Sabine Janzen; Wolfgang Maaß; Prajvi Saxena
In: 19th International Conference on Design Science Research in Information Systems and Technology. International Conference on Design Science Research in Information Systems and Technology (DESRIST-2024), June 3-5, Trollhättan, Sweden, Springer, 6/2024.


In the evolving landscape of healthcare, personalized Artificial Intelligence (AI) systems are vital for patient-centered care. However, patients facing health challenges often struggle with cognitive limitations, leading to incomplete or biased data that hinders their decision making abilities. To address this issue, this research in progress explores the concept of Artificial Mental Models (AMM) within healthcare AI systems.
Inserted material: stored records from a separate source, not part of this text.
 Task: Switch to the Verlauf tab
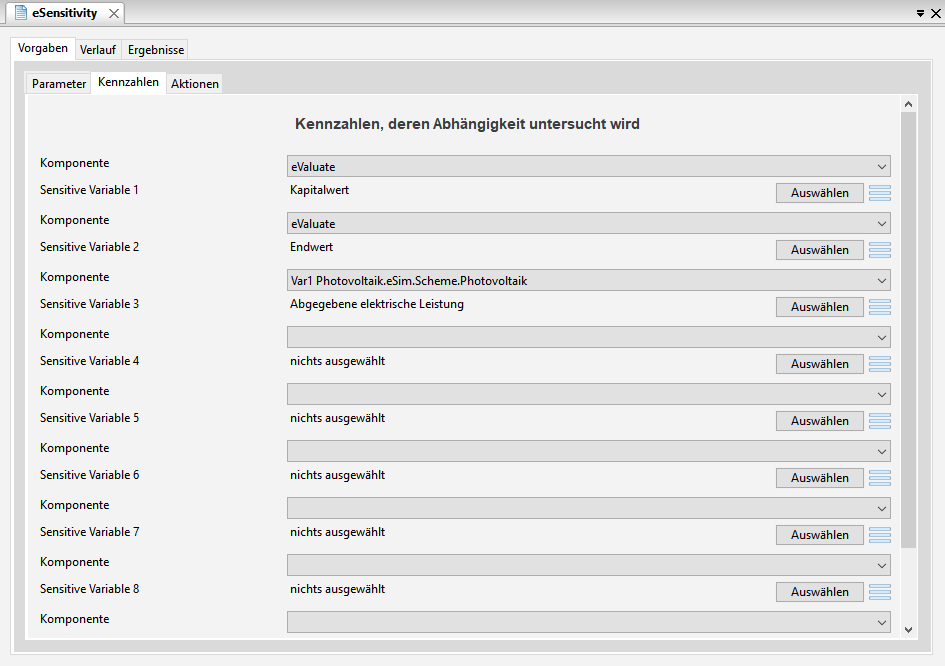coord(98,50)
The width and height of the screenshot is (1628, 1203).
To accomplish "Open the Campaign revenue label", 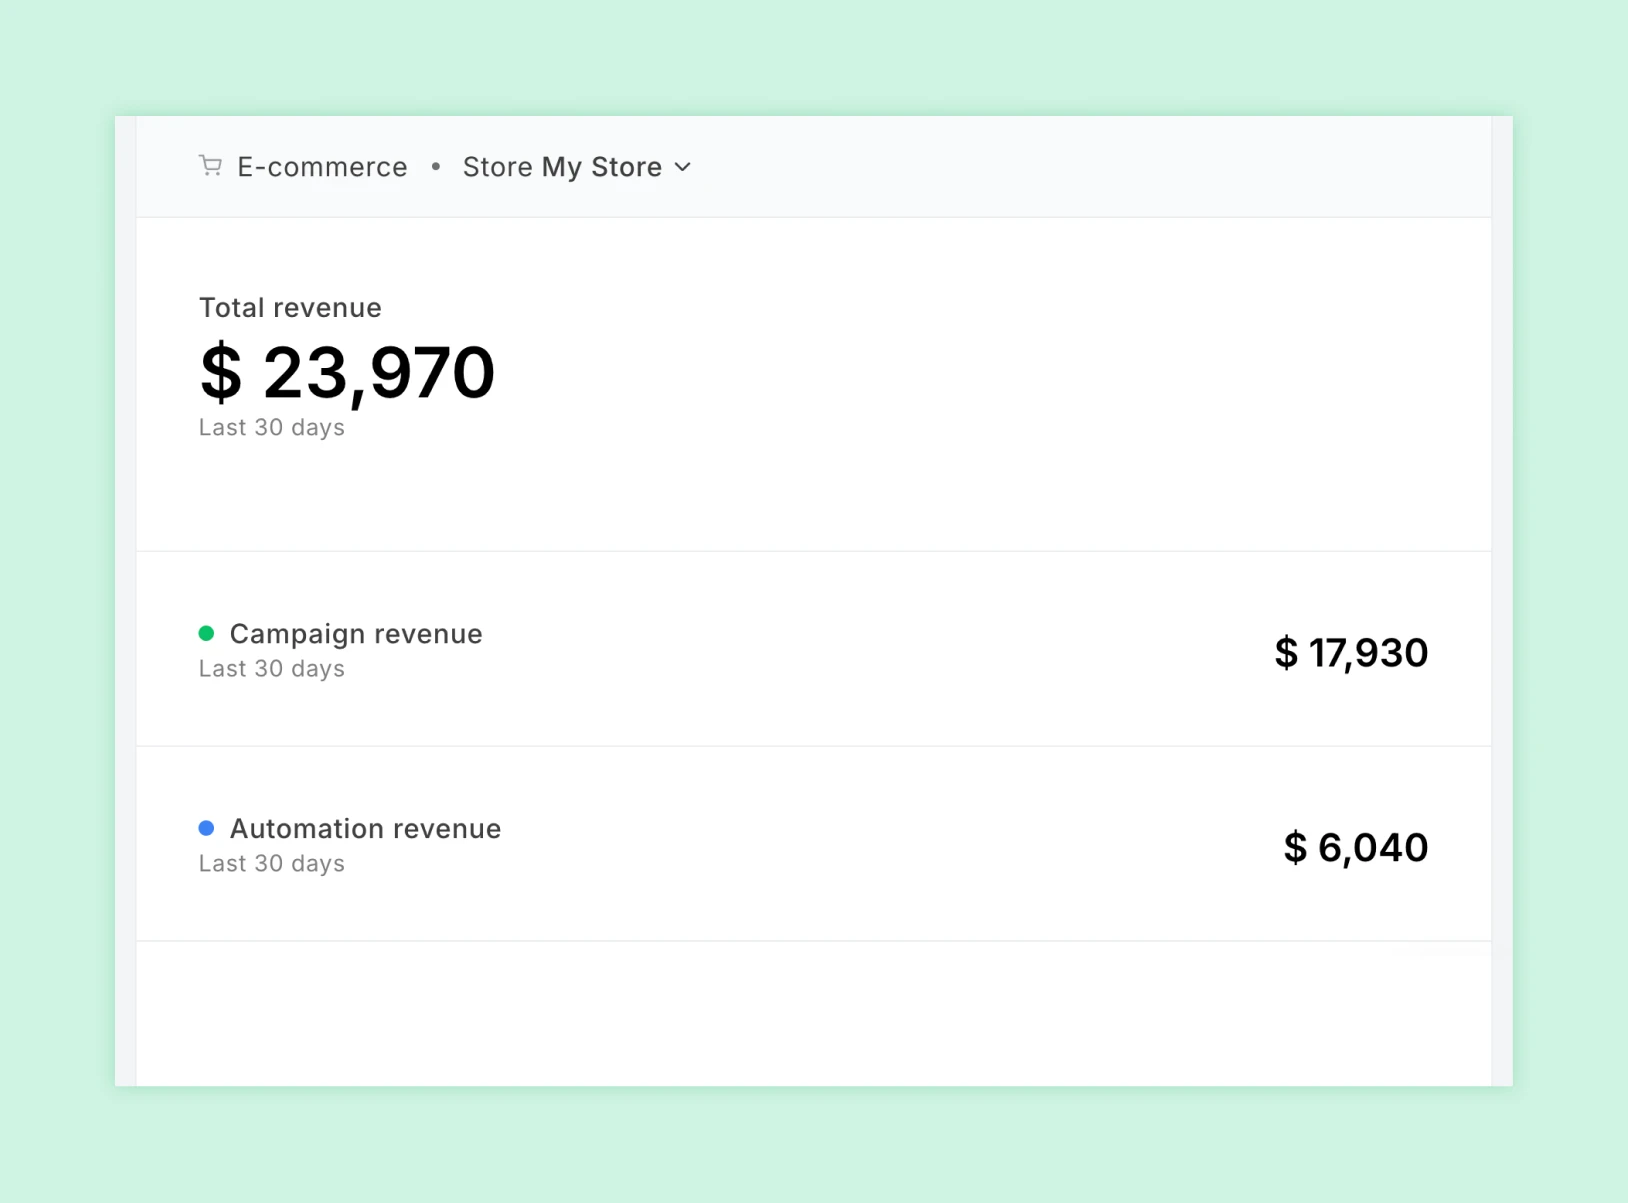I will click(356, 634).
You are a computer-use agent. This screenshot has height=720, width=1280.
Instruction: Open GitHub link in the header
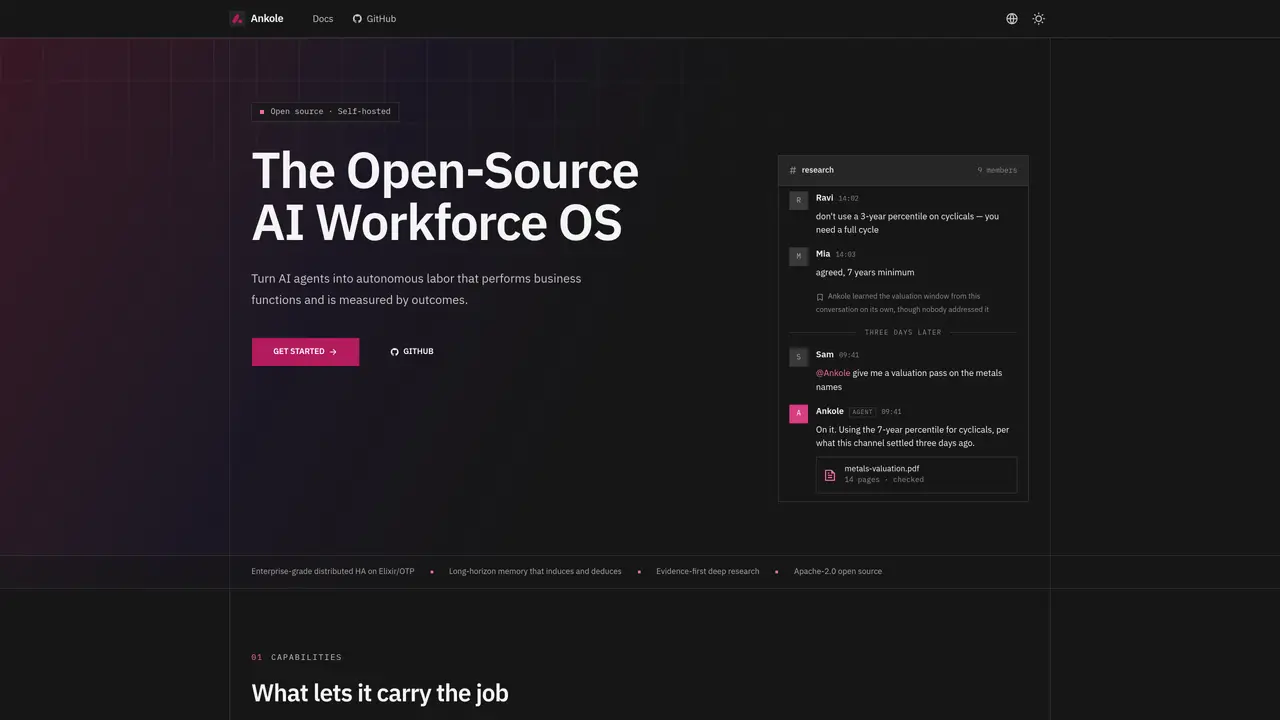(374, 18)
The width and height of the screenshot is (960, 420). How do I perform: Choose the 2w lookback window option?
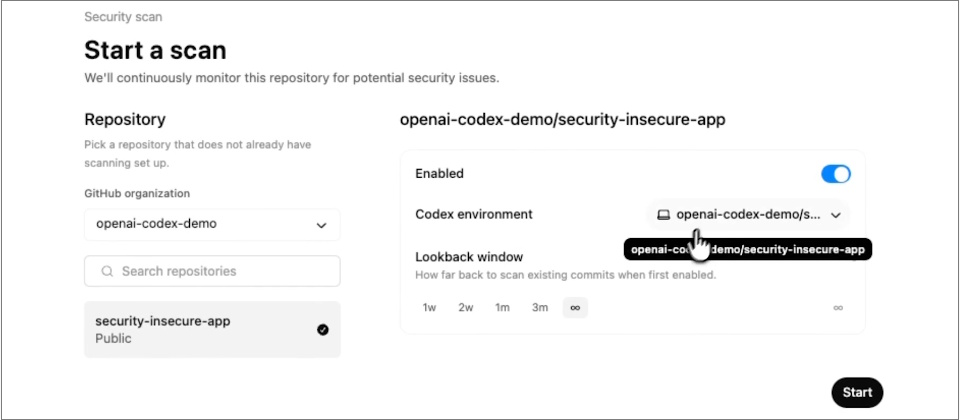(x=466, y=308)
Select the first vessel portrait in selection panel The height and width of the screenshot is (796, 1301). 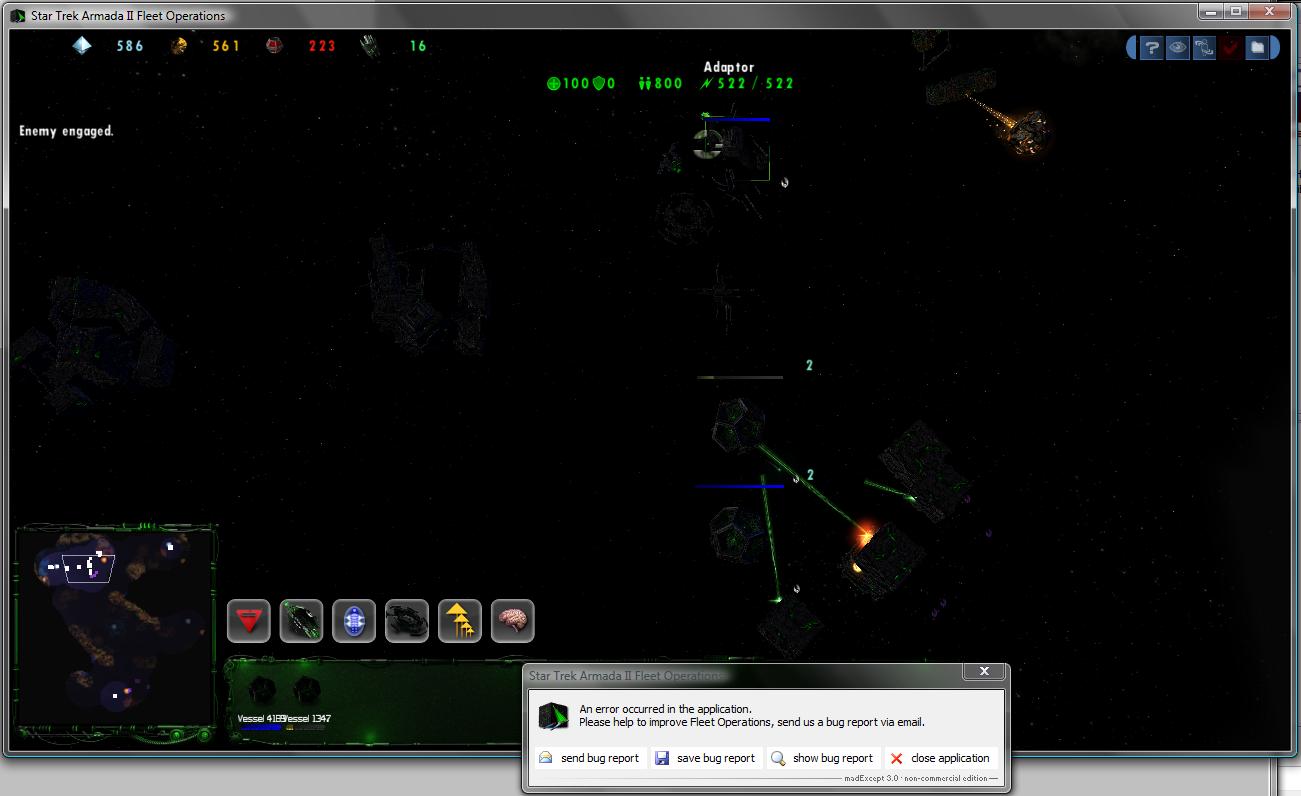[261, 691]
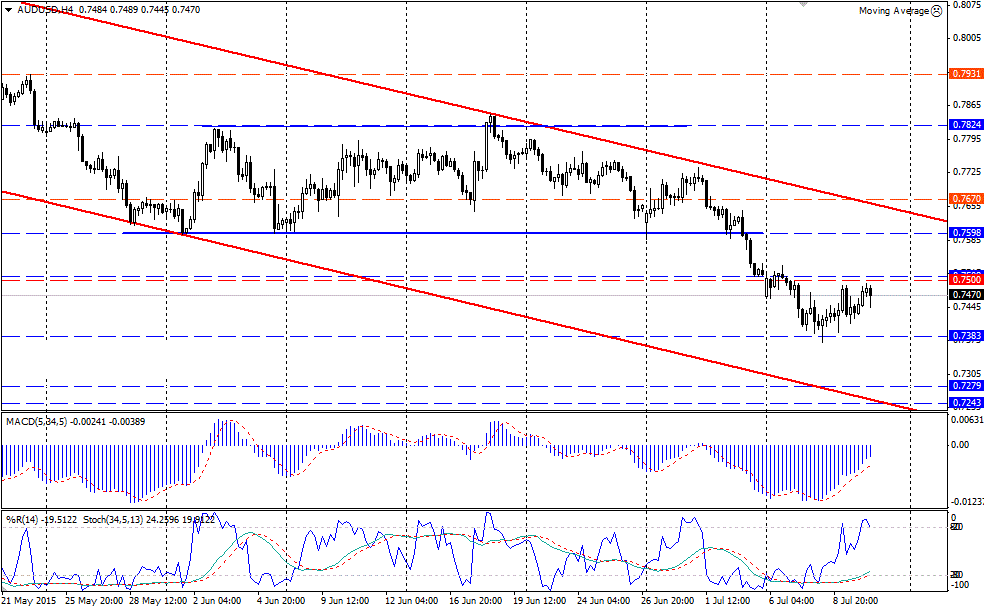Click the Moving Average expert label
The height and width of the screenshot is (608, 984).
click(x=893, y=10)
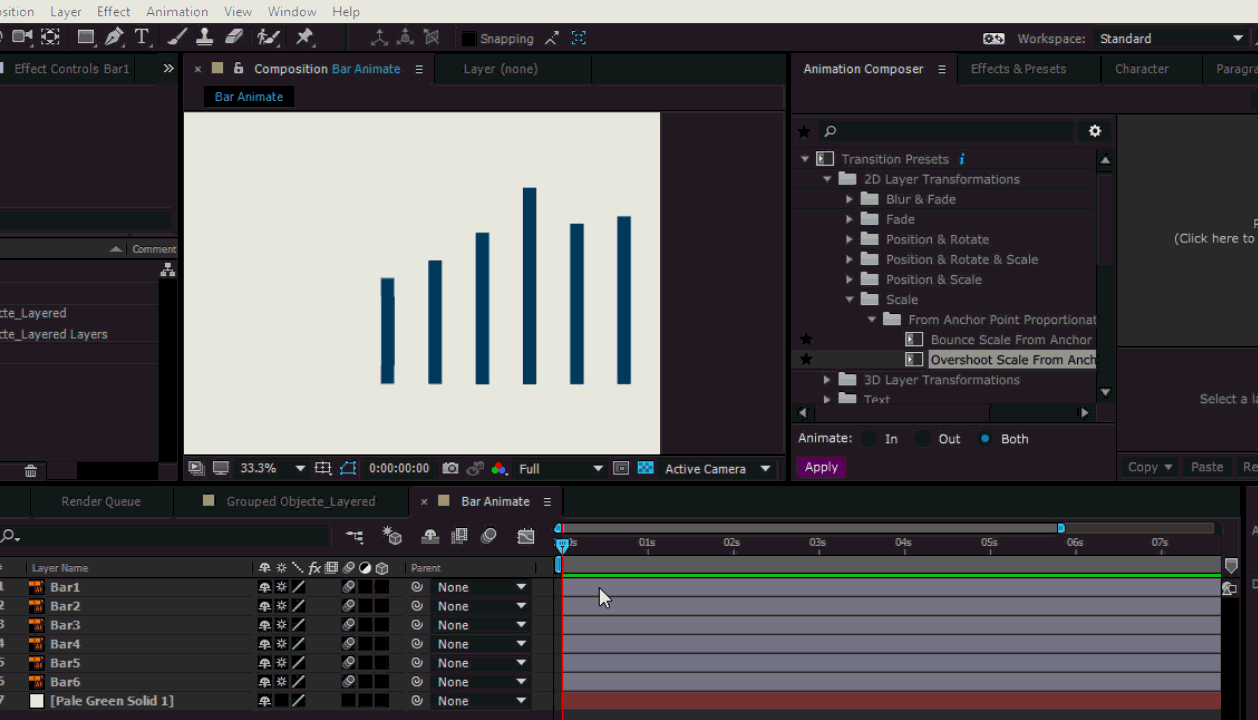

AMMs are meta representations of patient mental models, capturing their understanding and assumptions about therapy and rehabilitation processes. We present a research design for investigating AMMs in healthcare AI systems that adopts a Design Science Research (DSR) approach consisting of four iterative phases: elicitation, individualization, action, and transfer. In the elicitation phase, discrimination-free basis models are generated through web scraping and synthetic patient data. The individualization phase fine-tunes AMMs for individual patients by incorporating diverse data sources. The action phase integrates AMMs into AI systems and evaluates their real-world impact. The transfer phase applies the resulting framework to support therapy decisions for patients with compromised decision-making abilities. This research aims to enhance therapy outcomes and patient care while advancing the understanding of mental models in healthcare.